Collected data:
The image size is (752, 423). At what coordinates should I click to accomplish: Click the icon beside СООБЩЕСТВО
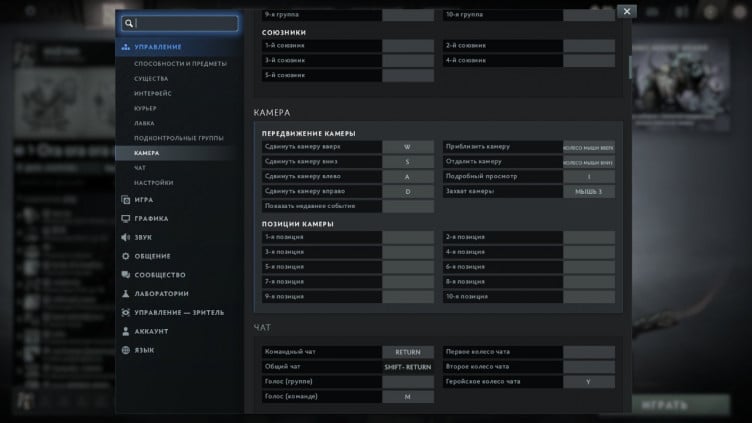tap(125, 275)
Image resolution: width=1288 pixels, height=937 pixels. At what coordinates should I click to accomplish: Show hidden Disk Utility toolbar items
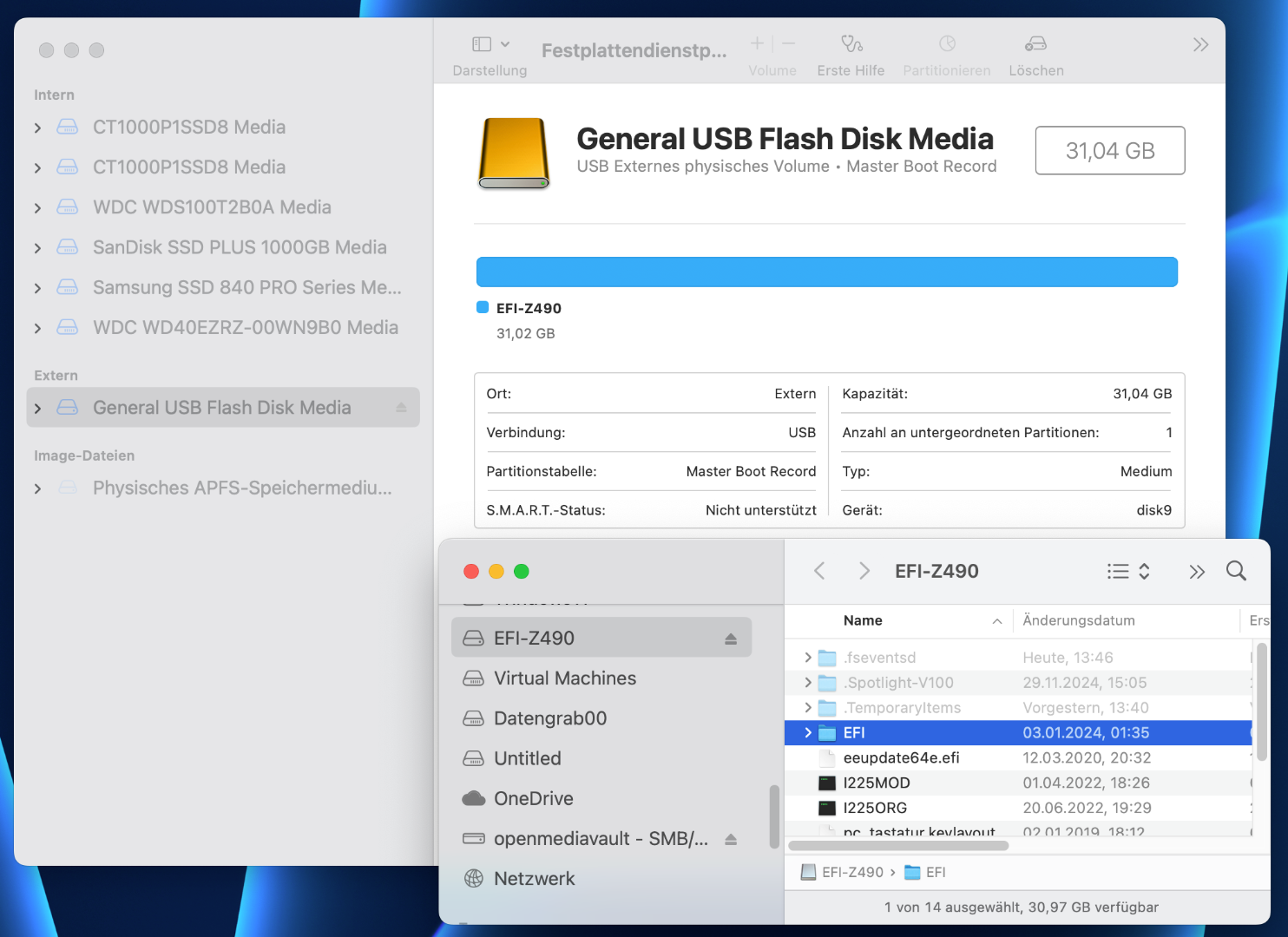pyautogui.click(x=1200, y=45)
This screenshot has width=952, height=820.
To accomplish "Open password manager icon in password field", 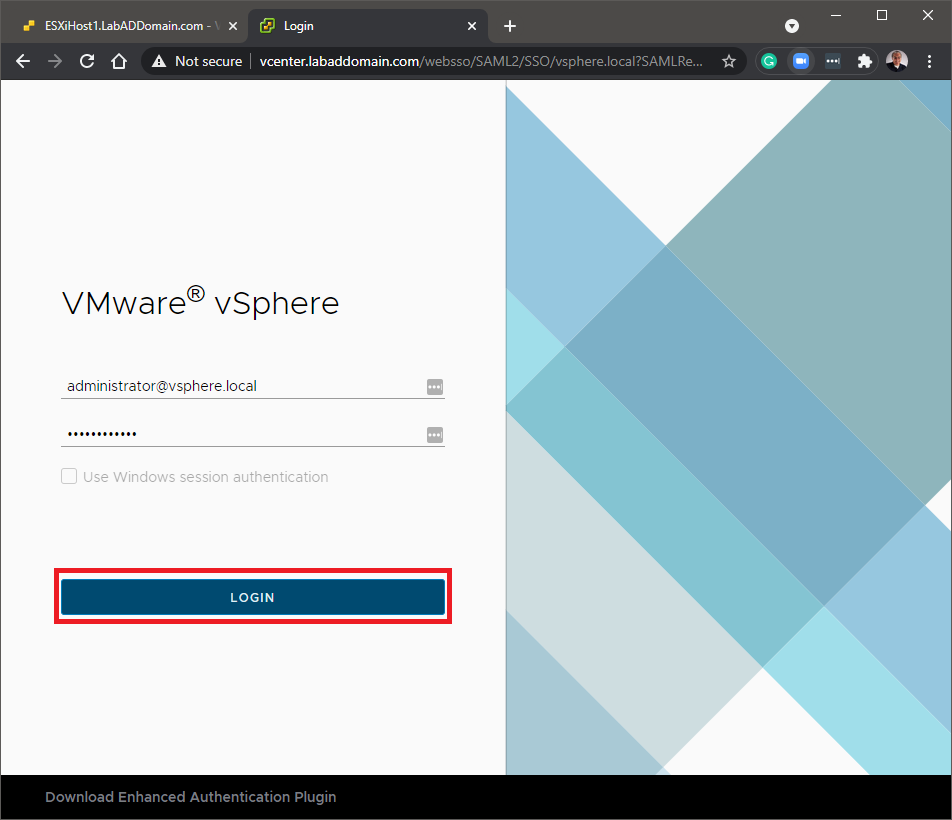I will point(434,435).
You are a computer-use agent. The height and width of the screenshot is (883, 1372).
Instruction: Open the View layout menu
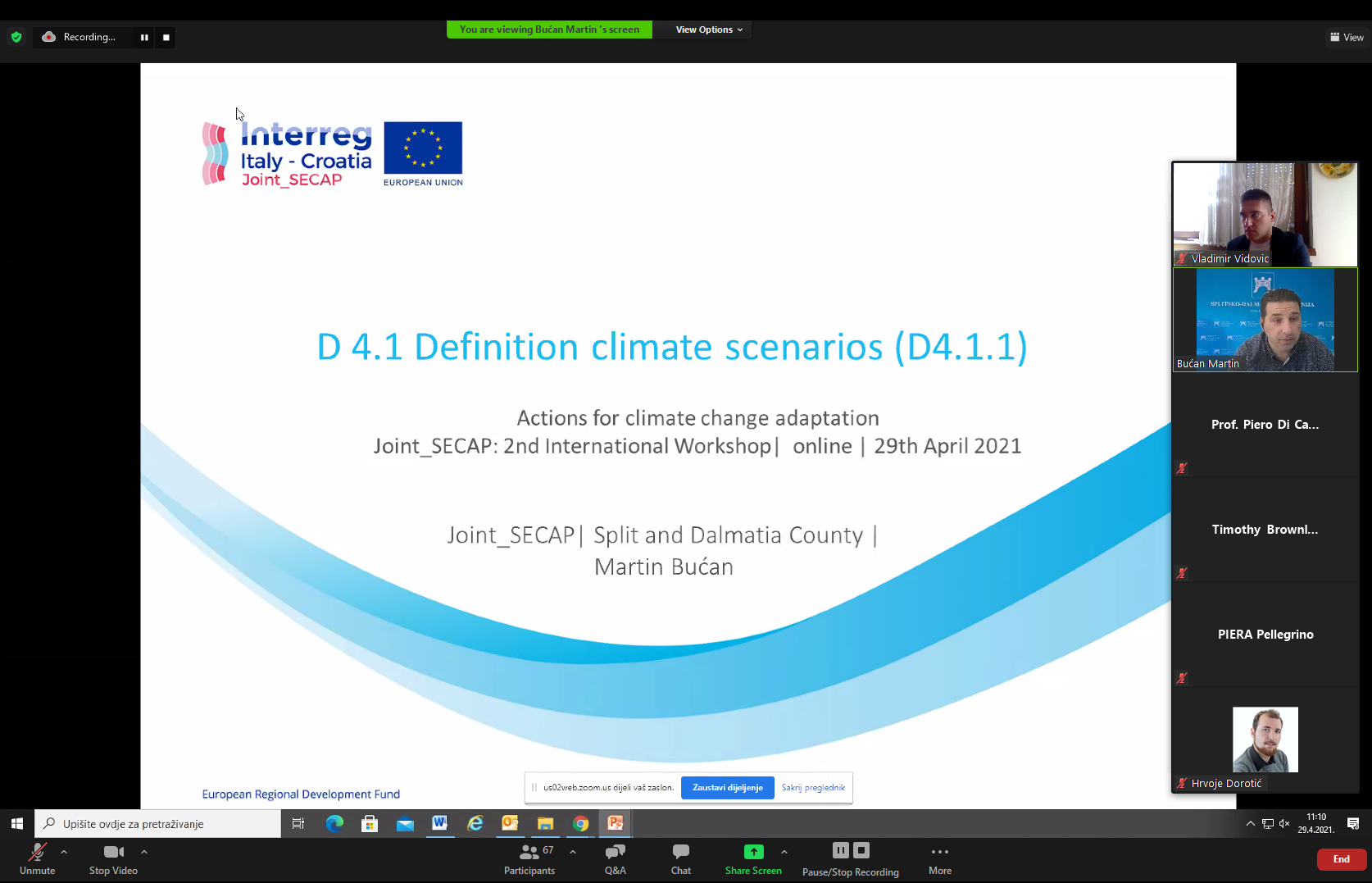pos(1347,38)
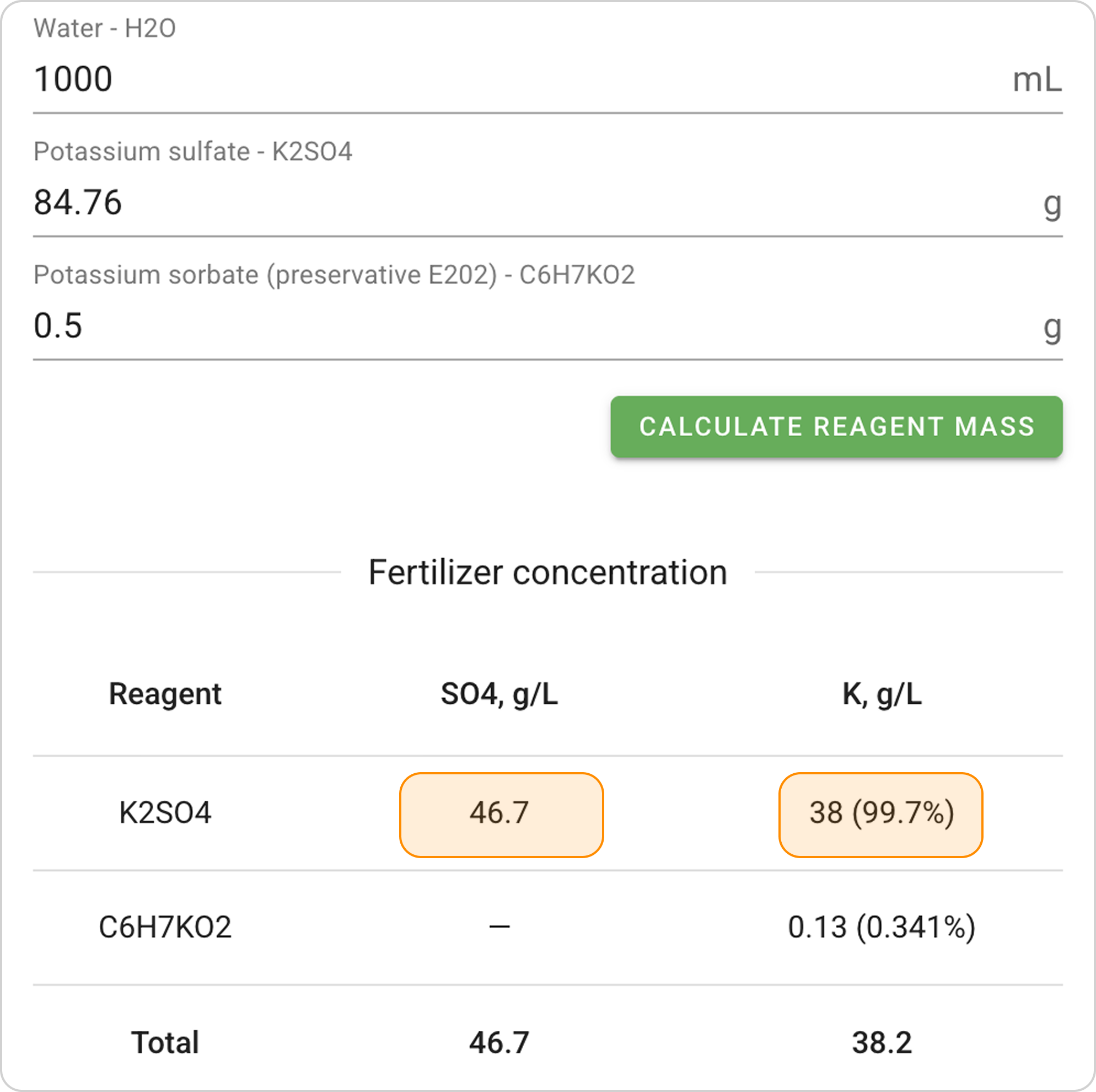The height and width of the screenshot is (1092, 1096).
Task: Click the Water - H2O field label
Action: [104, 28]
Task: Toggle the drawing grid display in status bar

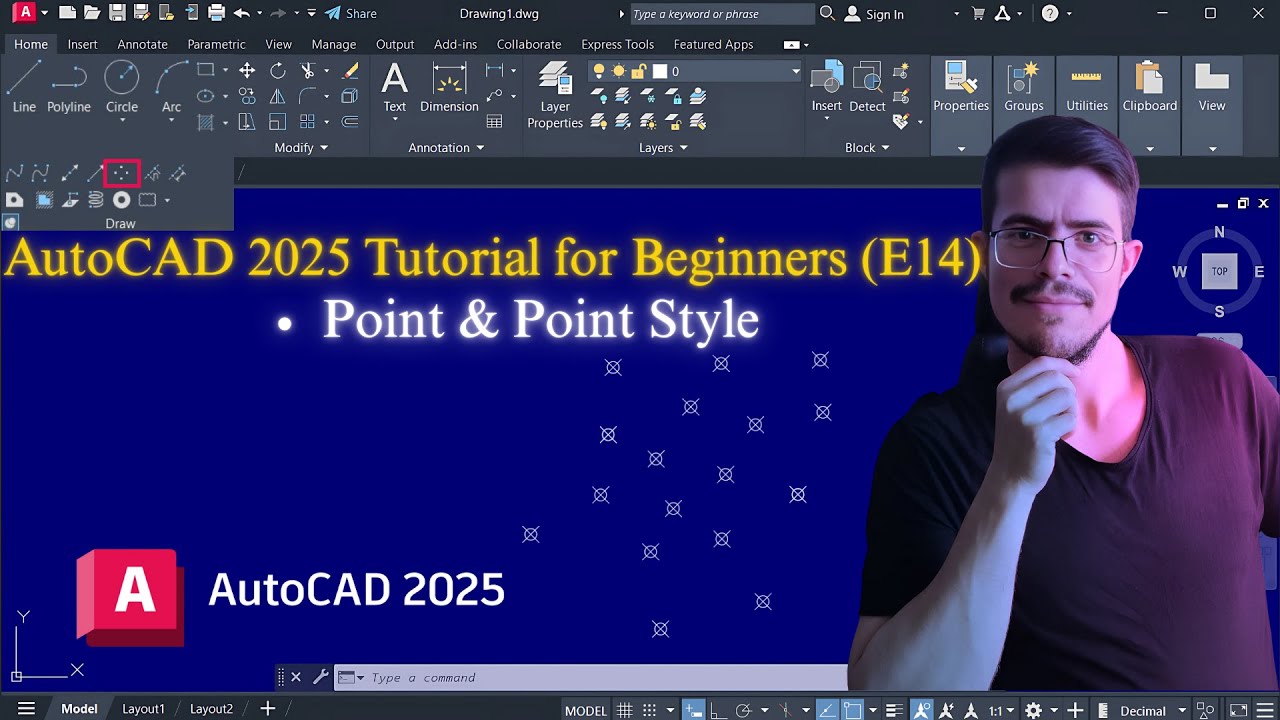Action: click(625, 710)
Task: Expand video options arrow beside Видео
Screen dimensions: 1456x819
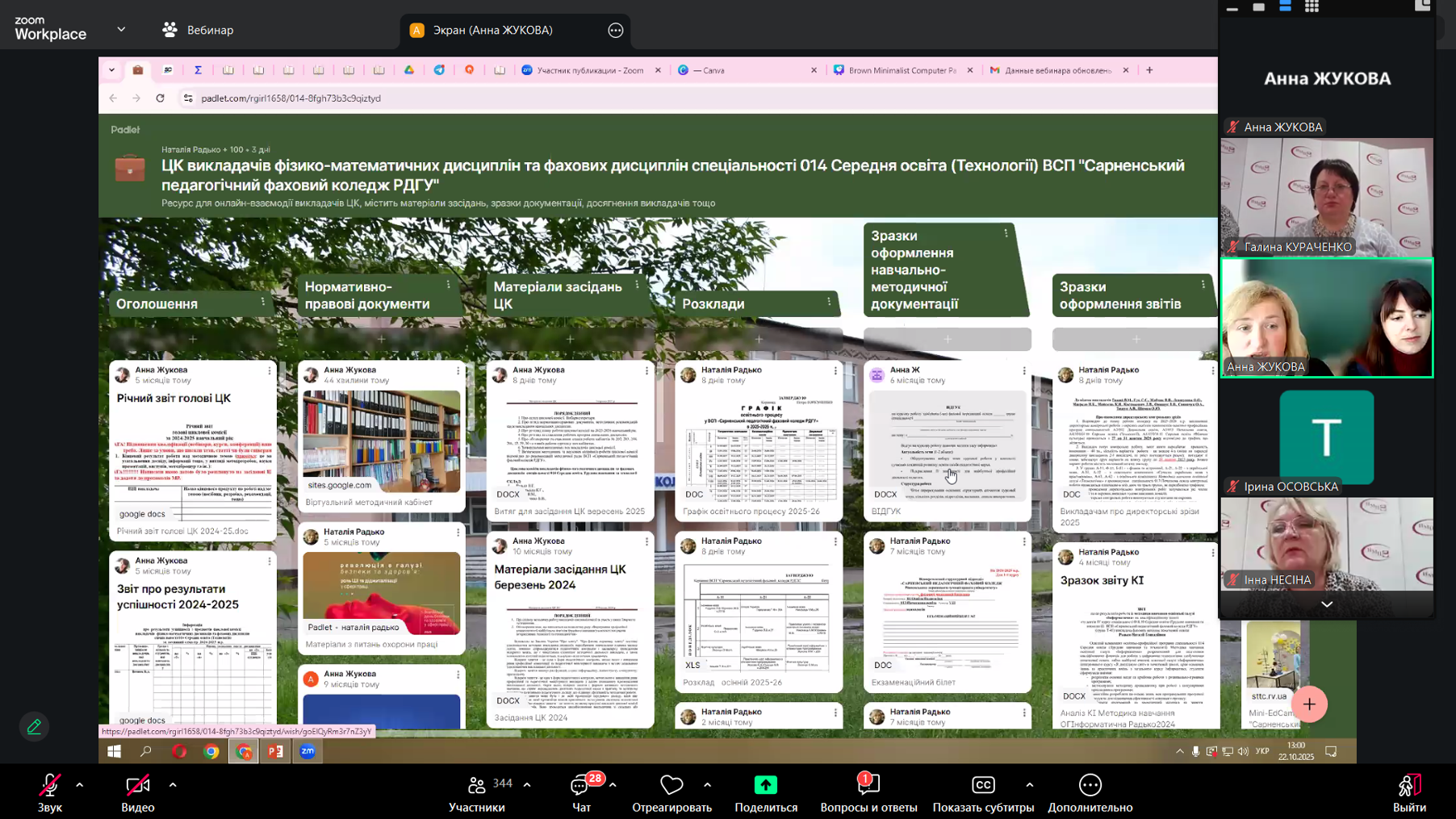Action: pos(173,784)
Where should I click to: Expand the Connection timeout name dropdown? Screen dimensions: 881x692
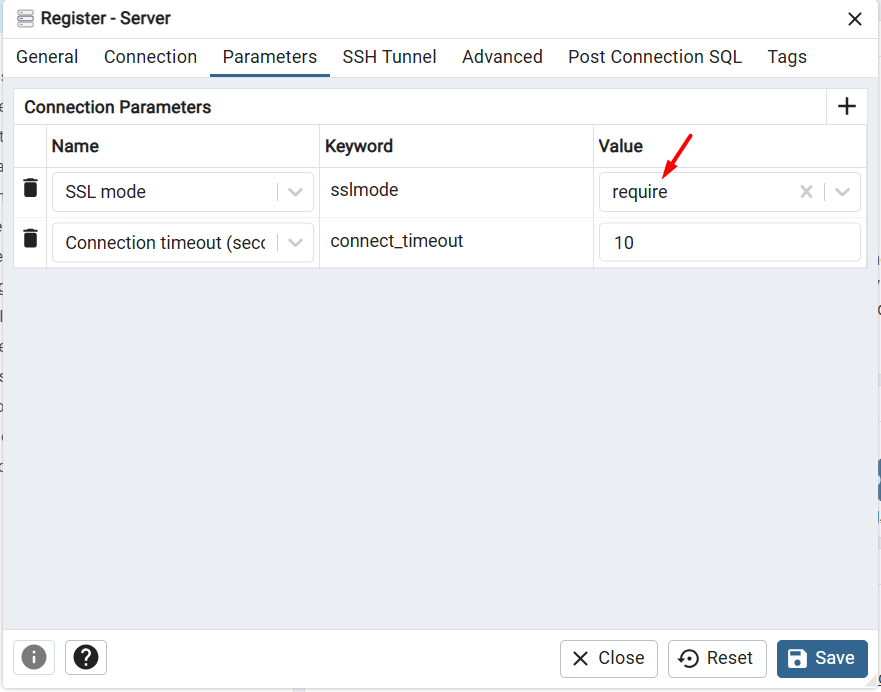(295, 242)
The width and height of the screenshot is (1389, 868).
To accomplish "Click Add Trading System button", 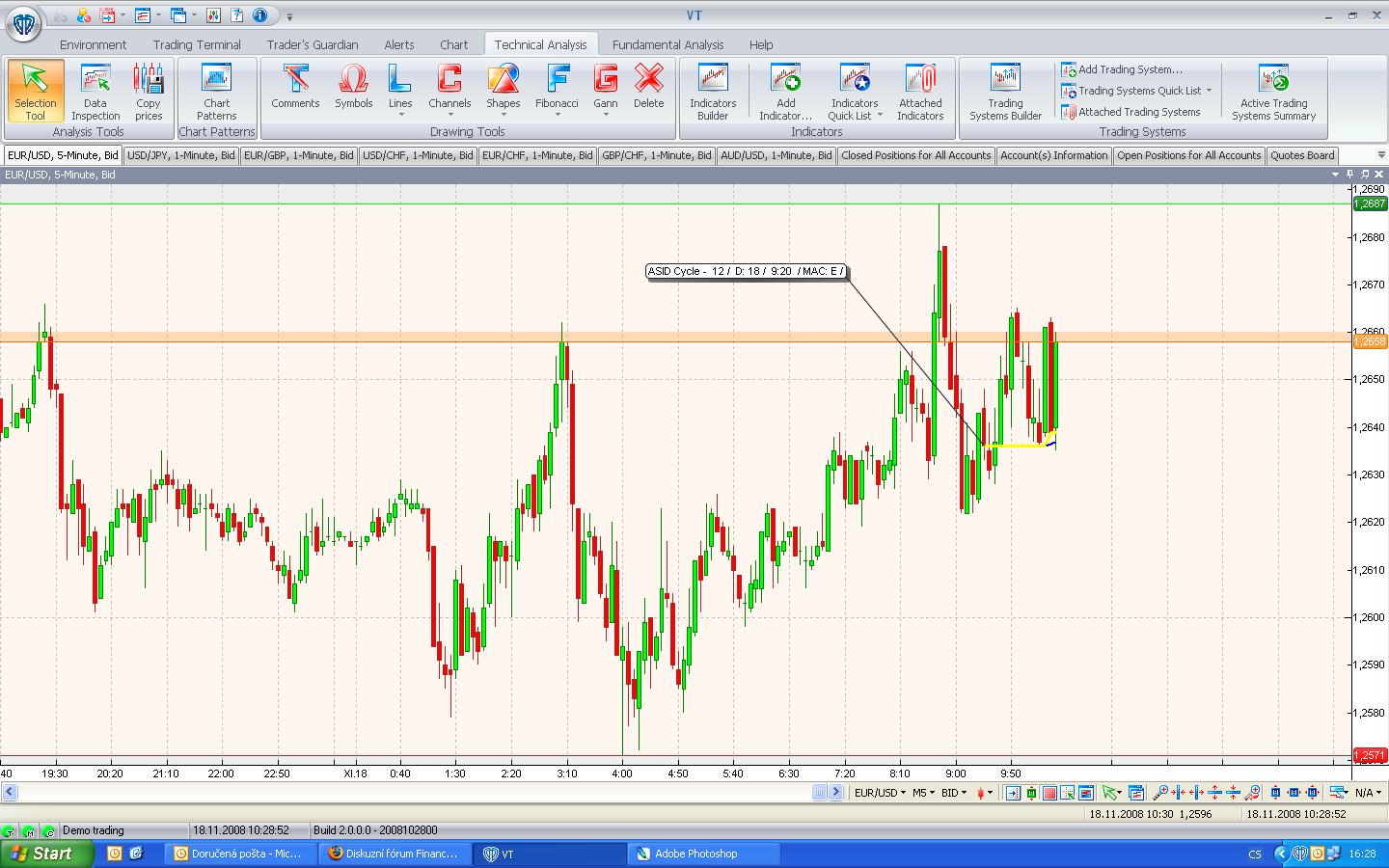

PROBLEM
Word for word, repeat only the lines from the line containing "The width and" through the end of the data, without any pictures.

TASK SOLUTION
The width and height of the screenshot is (1389, 868).
To accomplish "Click Add Trading System button", 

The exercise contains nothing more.